In each of the lines below, replace "computer-use agent" with "desktop agent" and leave everything else unchanged.

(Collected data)
------------------------------------------------------------------------

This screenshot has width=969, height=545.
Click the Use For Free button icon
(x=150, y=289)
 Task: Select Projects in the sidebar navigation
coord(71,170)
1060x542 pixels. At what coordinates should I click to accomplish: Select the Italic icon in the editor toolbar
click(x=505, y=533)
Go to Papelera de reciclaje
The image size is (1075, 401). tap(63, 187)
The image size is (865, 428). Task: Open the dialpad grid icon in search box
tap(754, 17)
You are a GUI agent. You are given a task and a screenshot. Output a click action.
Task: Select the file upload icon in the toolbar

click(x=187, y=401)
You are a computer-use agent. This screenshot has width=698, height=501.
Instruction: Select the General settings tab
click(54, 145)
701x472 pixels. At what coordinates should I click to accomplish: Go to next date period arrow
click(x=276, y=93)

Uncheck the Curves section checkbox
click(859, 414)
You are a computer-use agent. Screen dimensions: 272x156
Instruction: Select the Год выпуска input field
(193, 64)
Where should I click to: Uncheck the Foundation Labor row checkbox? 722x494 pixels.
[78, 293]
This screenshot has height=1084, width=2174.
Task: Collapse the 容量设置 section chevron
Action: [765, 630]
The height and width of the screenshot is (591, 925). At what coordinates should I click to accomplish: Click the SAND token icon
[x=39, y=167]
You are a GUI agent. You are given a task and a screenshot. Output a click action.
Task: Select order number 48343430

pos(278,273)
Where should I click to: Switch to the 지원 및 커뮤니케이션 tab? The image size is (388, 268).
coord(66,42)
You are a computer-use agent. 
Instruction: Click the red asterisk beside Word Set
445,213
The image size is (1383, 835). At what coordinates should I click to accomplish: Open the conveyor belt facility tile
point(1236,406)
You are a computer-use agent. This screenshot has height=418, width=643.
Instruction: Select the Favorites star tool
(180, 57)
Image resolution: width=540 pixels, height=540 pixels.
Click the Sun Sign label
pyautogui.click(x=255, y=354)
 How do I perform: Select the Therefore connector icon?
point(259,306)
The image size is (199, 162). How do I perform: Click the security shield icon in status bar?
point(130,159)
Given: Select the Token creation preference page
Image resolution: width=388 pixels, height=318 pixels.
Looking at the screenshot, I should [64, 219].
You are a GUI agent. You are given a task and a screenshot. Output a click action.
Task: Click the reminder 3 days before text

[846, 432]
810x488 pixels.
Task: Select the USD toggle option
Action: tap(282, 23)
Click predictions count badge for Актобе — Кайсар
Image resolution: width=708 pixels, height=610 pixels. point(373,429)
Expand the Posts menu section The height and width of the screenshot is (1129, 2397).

------------------------------------------------------------------------

Answer to the exercise:
This screenshot has width=969, height=545.
Click the Use For Free button icon
(x=150, y=289)
 Task: Select Projects in the sidebar navigation
coord(71,170)
1060x542 pixels. At what coordinates should I click to accomplish: Select the Italic icon in the editor toolbar
click(x=505, y=533)
Go to Papelera de reciclaje
The image size is (1075, 401). tap(63, 187)
The image size is (865, 428). Task: Open the dialpad grid icon in search box
tap(754, 17)
You are a GUI agent. You are given a task and a screenshot. Output a click action.
Task: Select the file upload icon in the toolbar

click(x=187, y=401)
You are a desktop agent. This screenshot has width=698, height=501.
Instruction: Select the General settings tab
click(54, 145)
701x472 pixels. At what coordinates should I click to accomplish: Go to next date period arrow
click(x=276, y=93)

Uncheck the Curves section checkbox
click(859, 414)
You are a desktop agent. Screen dimensions: 272x156
Instruction: Select the Год выпуска input field
(193, 64)
Where should I click to: Uncheck the Foundation Labor row checkbox? 722x494 pixels.
[78, 293]
This screenshot has height=1084, width=2174.
Task: Collapse the 容量设置 section chevron
Action: [765, 630]
The height and width of the screenshot is (591, 925). At what coordinates should I click to accomplish: Click the SAND token icon
[x=39, y=167]
You are a GUI agent. You are given a task and a screenshot. Output a click action.
Task: Select order number 48343430

pos(278,273)
Where should I click to: Switch to the 지원 및 커뮤니케이션 tab? The image size is (388, 268).
coord(66,42)
You are a desktop agent. 
Instruction: Click the red asterisk beside Word Set
445,213
The image size is (1383, 835). At what coordinates should I click to accomplish: Open the conveyor belt facility tile
point(1236,406)
You are a desktop agent. This screenshot has height=418, width=643.
Instruction: Select the Favorites star tool
(180, 57)
Image resolution: width=540 pixels, height=540 pixels.
Click the Sun Sign label
pyautogui.click(x=255, y=354)
 How do I perform: Select the Therefore connector icon?
point(259,306)
The image size is (199, 162). How do I perform: Click the security shield icon in status bar?
point(130,159)
Given: Select the Token creation preference page
Image resolution: width=388 pixels, height=318 pixels.
Looking at the screenshot, I should [64, 219].
You are a GUI agent. You are given a task and a screenshot. Output a click action.
Task: Click the reminder 3 days before text

[846, 432]
810x488 pixels.
Task: Select the USD toggle option
Action: tap(282, 23)
Click predictions count badge for Актобе — Кайсар
Image resolution: width=708 pixels, height=610 pixels. point(373,429)
Expand the Posts menu section The height and width of the screenshot is (1129, 2397).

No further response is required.